Extract all of the data below and reproduce every line verbatim.

■ Input data:
******************************
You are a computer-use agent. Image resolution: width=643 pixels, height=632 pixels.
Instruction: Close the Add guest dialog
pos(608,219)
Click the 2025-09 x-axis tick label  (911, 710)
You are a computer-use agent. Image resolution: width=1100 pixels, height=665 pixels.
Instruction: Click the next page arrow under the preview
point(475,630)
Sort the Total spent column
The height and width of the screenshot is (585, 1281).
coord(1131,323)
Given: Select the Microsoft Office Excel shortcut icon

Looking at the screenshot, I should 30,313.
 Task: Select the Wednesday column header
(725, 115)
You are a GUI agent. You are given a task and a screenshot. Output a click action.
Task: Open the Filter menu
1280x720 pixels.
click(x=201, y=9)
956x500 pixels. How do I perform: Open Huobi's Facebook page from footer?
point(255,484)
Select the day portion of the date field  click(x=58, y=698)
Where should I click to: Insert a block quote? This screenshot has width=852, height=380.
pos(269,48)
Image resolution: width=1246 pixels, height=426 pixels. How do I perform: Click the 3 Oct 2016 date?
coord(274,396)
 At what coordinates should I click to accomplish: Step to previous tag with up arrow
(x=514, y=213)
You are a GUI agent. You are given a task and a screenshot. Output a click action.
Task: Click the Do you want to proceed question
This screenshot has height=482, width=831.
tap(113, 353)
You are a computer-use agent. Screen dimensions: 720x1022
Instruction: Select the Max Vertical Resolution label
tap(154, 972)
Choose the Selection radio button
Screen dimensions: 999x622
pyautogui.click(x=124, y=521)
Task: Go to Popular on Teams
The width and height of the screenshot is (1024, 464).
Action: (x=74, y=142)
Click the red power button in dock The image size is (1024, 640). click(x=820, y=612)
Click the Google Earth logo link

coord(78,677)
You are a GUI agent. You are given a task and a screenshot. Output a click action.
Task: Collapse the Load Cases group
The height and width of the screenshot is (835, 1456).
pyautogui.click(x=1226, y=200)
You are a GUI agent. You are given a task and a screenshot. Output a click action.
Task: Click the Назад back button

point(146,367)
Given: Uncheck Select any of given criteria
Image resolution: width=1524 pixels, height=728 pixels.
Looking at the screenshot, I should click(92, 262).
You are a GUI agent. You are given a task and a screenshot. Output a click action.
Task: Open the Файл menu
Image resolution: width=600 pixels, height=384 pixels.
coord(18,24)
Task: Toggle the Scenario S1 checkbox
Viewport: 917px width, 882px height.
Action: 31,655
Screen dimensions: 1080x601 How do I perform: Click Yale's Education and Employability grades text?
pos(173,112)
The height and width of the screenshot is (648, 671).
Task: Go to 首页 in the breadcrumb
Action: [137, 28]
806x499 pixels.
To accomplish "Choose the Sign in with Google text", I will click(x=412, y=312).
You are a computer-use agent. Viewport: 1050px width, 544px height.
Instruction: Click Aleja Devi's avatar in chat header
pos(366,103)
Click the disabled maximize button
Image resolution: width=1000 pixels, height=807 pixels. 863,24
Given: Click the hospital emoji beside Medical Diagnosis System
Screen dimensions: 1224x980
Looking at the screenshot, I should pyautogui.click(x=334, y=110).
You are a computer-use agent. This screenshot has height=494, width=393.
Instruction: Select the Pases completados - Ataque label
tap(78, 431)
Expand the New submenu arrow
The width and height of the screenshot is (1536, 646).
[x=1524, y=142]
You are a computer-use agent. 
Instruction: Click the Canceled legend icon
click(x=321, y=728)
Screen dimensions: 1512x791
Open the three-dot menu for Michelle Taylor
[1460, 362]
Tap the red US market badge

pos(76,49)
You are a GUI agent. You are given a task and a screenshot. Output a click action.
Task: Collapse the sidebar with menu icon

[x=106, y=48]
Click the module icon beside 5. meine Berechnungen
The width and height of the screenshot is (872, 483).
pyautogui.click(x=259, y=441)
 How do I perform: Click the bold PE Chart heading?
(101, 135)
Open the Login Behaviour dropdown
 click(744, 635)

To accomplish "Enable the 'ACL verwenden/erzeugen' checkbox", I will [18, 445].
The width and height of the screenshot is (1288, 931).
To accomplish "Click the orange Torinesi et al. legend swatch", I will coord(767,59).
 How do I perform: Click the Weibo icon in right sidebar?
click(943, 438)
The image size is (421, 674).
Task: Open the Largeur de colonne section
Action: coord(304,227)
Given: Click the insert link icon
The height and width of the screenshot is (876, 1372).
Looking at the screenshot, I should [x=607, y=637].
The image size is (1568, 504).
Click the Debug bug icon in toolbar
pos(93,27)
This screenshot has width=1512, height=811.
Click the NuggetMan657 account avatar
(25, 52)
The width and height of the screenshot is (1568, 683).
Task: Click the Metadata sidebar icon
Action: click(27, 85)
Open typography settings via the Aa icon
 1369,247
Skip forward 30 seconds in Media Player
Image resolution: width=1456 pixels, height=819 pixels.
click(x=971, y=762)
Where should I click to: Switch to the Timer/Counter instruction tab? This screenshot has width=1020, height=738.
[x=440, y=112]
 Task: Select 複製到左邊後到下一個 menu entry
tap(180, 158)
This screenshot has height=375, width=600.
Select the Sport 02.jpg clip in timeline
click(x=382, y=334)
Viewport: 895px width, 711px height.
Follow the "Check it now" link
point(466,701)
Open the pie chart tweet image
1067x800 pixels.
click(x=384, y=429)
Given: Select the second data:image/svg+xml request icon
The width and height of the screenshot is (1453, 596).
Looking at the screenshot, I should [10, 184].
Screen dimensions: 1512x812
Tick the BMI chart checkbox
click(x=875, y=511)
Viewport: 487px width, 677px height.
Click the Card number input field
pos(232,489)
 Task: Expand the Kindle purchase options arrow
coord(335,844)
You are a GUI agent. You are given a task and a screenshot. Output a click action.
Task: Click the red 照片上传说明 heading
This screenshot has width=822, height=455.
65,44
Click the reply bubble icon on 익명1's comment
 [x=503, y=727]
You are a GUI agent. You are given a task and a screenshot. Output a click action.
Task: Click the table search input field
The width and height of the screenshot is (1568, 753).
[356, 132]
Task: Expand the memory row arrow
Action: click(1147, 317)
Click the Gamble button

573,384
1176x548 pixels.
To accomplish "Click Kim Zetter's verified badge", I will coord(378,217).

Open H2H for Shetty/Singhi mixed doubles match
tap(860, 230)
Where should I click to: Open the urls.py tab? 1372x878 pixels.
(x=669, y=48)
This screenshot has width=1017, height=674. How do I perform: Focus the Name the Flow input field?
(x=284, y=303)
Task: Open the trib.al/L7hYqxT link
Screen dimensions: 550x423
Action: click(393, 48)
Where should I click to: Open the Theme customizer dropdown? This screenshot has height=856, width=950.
******************************
■ Exercise answer:
You are a computer-use agent. Image resolution: width=643 pixels, height=632 pixels.
Instruction: Close the Add guest dialog
pos(608,219)
Click the 2025-09 x-axis tick label  (911, 710)
You are a computer-use agent. Image resolution: width=1100 pixels, height=665 pixels.
Instruction: Click the next page arrow under the preview
point(475,630)
Sort the Total spent column
The height and width of the screenshot is (585, 1281).
coord(1131,323)
Given: Select the Microsoft Office Excel shortcut icon

Looking at the screenshot, I should 30,313.
 Task: Select the Wednesday column header
(725, 115)
You are a GUI agent. You are given a task and a screenshot. Output a click action.
Task: Open the Filter menu
1280x720 pixels.
click(x=201, y=9)
956x500 pixels. How do I perform: Open Huobi's Facebook page from footer?
point(255,484)
Select the day portion of the date field  click(x=58, y=698)
Where should I click to: Insert a block quote? This screenshot has width=852, height=380.
pos(269,48)
Image resolution: width=1246 pixels, height=426 pixels. How do I perform: Click the 3 Oct 2016 date?
coord(274,396)
 At what coordinates should I click to accomplish: Step to previous tag with up arrow
(x=514, y=213)
You are a GUI agent. You are given a task and a screenshot. Output a click action.
Task: Click the Do you want to proceed question
This screenshot has height=482, width=831.
tap(113, 353)
You are a computer-use agent. Screen dimensions: 720x1022
Instruction: Select the Max Vertical Resolution label
tap(154, 972)
Choose the Selection radio button
Screen dimensions: 999x622
pyautogui.click(x=124, y=521)
Task: Go to Popular on Teams
The width and height of the screenshot is (1024, 464).
Action: (x=74, y=142)
Click the red power button in dock The image size is (1024, 640). click(x=820, y=612)
Click the Google Earth logo link

coord(78,677)
You are a GUI agent. You are given a task and a screenshot. Output a click action.
Task: Collapse the Load Cases group
The height and width of the screenshot is (835, 1456).
pyautogui.click(x=1226, y=200)
You are a GUI agent. You are given a task and a screenshot. Output a click action.
Task: Click the Назад back button

point(146,367)
Given: Uncheck Select any of given criteria
Image resolution: width=1524 pixels, height=728 pixels.
Looking at the screenshot, I should click(92, 262).
You are a GUI agent. You are given a task and a screenshot. Output a click action.
Task: Open the Файл menu
Image resolution: width=600 pixels, height=384 pixels.
coord(18,24)
Task: Toggle the Scenario S1 checkbox
Viewport: 917px width, 882px height.
Action: 31,655
Screen dimensions: 1080x601 How do I perform: Click Yale's Education and Employability grades text?
pos(173,112)
The height and width of the screenshot is (648, 671).
Task: Go to 首页 in the breadcrumb
Action: [137, 28]
806x499 pixels.
To accomplish "Choose the Sign in with Google text", I will click(x=412, y=312).
You are a computer-use agent. Viewport: 1050px width, 544px height.
Instruction: Click Aleja Devi's avatar in chat header
pos(366,103)
Click the disabled maximize button
Image resolution: width=1000 pixels, height=807 pixels. 863,24
Given: Click the hospital emoji beside Medical Diagnosis System
Screen dimensions: 1224x980
Looking at the screenshot, I should pyautogui.click(x=334, y=110).
You are a computer-use agent. This screenshot has height=494, width=393.
Instruction: Select the Pases completados - Ataque label
tap(78, 431)
Expand the New submenu arrow
The width and height of the screenshot is (1536, 646).
[x=1524, y=142]
You are a computer-use agent. 
Instruction: Click the Canceled legend icon
click(x=321, y=728)
Screen dimensions: 1512x791
Open the three-dot menu for Michelle Taylor
[1460, 362]
Tap the red US market badge

pos(76,49)
You are a GUI agent. You are given a task and a screenshot. Output a click action.
Task: Collapse the sidebar with menu icon

[x=106, y=48]
Click the module icon beside 5. meine Berechnungen
The width and height of the screenshot is (872, 483).
pyautogui.click(x=259, y=441)
 How do I perform: Click the bold PE Chart heading?
(101, 135)
Open the Login Behaviour dropdown
 click(744, 635)

To accomplish "Enable the 'ACL verwenden/erzeugen' checkbox", I will [18, 445].
The width and height of the screenshot is (1288, 931).
To accomplish "Click the orange Torinesi et al. legend swatch", I will coord(767,59).
 How do I perform: Click the Weibo icon in right sidebar?
click(943, 438)
The image size is (421, 674).
Task: Open the Largeur de colonne section
Action: coord(304,227)
Given: Click the insert link icon
The height and width of the screenshot is (876, 1372).
Looking at the screenshot, I should [x=607, y=637].
The image size is (1568, 504).
Click the Debug bug icon in toolbar
pos(93,27)
This screenshot has width=1512, height=811.
Click the NuggetMan657 account avatar
(25, 52)
The width and height of the screenshot is (1568, 683).
Task: Click the Metadata sidebar icon
Action: click(27, 85)
Open typography settings via the Aa icon
 1369,247
Skip forward 30 seconds in Media Player
Image resolution: width=1456 pixels, height=819 pixels.
click(x=971, y=762)
Where should I click to: Switch to the Timer/Counter instruction tab? This screenshot has width=1020, height=738.
[x=440, y=112]
 Task: Select 複製到左邊後到下一個 menu entry
tap(180, 158)
This screenshot has height=375, width=600.
Select the Sport 02.jpg clip in timeline
click(x=382, y=334)
Viewport: 895px width, 711px height.
Follow the "Check it now" link
point(466,701)
Open the pie chart tweet image
1067x800 pixels.
click(x=384, y=429)
Given: Select the second data:image/svg+xml request icon
The width and height of the screenshot is (1453, 596).
Looking at the screenshot, I should [10, 184].
Screen dimensions: 1512x812
Tick the BMI chart checkbox
click(x=875, y=511)
Viewport: 487px width, 677px height.
Click the Card number input field
pos(232,489)
 Task: Expand the Kindle purchase options arrow
coord(335,844)
You are a GUI agent. You are given a task and a screenshot. Output a click action.
Task: Click the red 照片上传说明 heading
This screenshot has width=822, height=455.
65,44
Click the reply bubble icon on 익명1's comment
 [x=503, y=727]
You are a GUI agent. You are given a task and a screenshot. Output a click action.
Task: Click the table search input field
The width and height of the screenshot is (1568, 753).
[356, 132]
Task: Expand the memory row arrow
Action: click(1147, 317)
Click the Gamble button

573,384
1176x548 pixels.
To accomplish "Click Kim Zetter's verified badge", I will coord(378,217).

Open H2H for Shetty/Singhi mixed doubles match
tap(860, 230)
Where should I click to: Open the urls.py tab? 1372x878 pixels.
(x=669, y=48)
This screenshot has width=1017, height=674. How do I perform: Focus the Name the Flow input field?
(x=284, y=303)
Task: Open the trib.al/L7hYqxT link
Screen dimensions: 550x423
Action: click(393, 48)
Where should I click to: Open the Theme customizer dropdown? This screenshot has height=856, width=950.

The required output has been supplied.